Гурехин достал спрятанную под матрасом шапку с лагерным номером и выдернул из общей кучи валенки. Конвоир только головой покачал на юродивого. Умный зэк взял бы те, что поближе к буржуйке, а значит, легче и горячее, а этот потянул первые попавшиеся, еще тяжелые, пропитанные сыростью.
Едва они вышли из барака, в отощавшее лицо Гурехина впился сухой мороз. Стоял конец апреля, а конвоир все еще был в необъятном тулупе, туго перехваченном портупеей вроде сенной копны. Мерлушковый воротник стоял козырем: бравый был конвоир. А вот Гурехин трясся рядом в старом ратиновом пальтишке, в котором его осудил военный трибунал четыре года назад.
Над бараками разливалось лунное марево, и, прежде чем загасить масляную лампу, конвоир раскурил припрятанную цигарку, и Гурехин пошел тише, чтобы его сопровождающий успел докурить до того, как дойдут они до штабного барака.
Под ногами чавкал снег, гулкую песню выводил захмелевший от весенней ночи одинокий собачий голос. В широкой рубленой избе, где располагался штабной барак, оранжевым валетом светилось окно. У дверей «штабного» оба остановились. Подняв к звездам плоское исклеванное оспой лицо, конвойный топтался, поглядывая на низкие звезды.

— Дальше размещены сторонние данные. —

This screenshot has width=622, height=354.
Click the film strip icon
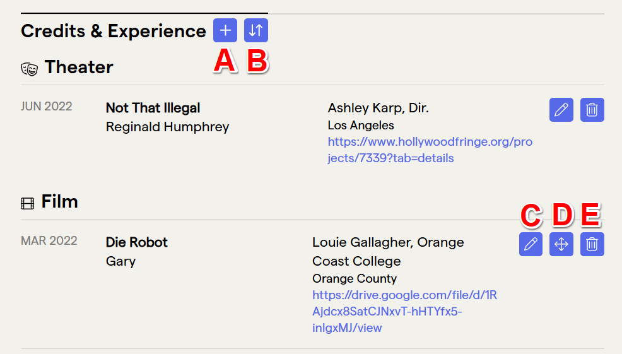pyautogui.click(x=27, y=204)
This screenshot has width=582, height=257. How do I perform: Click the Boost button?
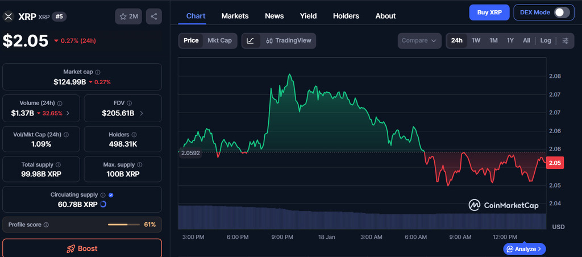click(82, 248)
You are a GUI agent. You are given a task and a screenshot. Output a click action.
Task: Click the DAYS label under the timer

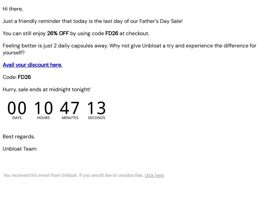(17, 118)
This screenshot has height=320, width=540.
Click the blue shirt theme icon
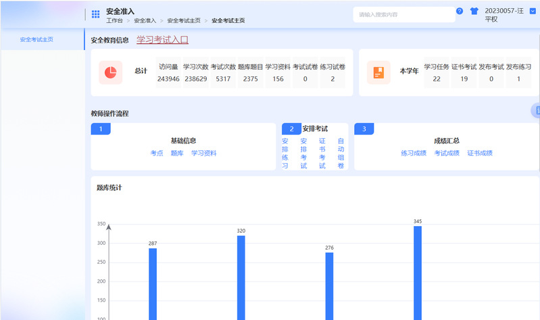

— Ты уж того, не серчай, брат… ведьма валяная… если что не так, — с необычной мягкостью прогудел он.
Молва о чудо-докторе гуляла по лагерю особого назначения, и, минуя лагерную больничку, к Гурехину шли тайные пациенты с неудобосказуемыми болезнями. За зэками потянулись конвоиры с «орехами царя Соломона», как какой-то остряк назвал повальный сифилис среди охраны. Сифилис искрой перекидывался на заключенных, и бывало так, что у каждого десятого губы обметывало кровяной коростой. Свое универсальное лекарство Гурехин делал из обыкновенной талой воды. На чердаке с попустительства охраны у него стояли шленки с талым снегом и маленький самодельный тигель, на котором осуществлялась перегонка. Кроме того, знал Гурехин особое слово, от которого вода больше не замерзала и даже пуще того становилась целебной.
За четыре года личность лагерного уникума обросла легендами. Все знали, что свой кусок сырого непропеченного хлеба пополам с кострикой, миску мутной баланды и шмат каши он до крохи отдавал товарищам, но, вопреки всем законам лагерного выживания, не только не худел, но даже норму свою выполнял, а в солнечные дни бывал даже весел, словно жиденький свет северного солнца был для него сливочным маслом.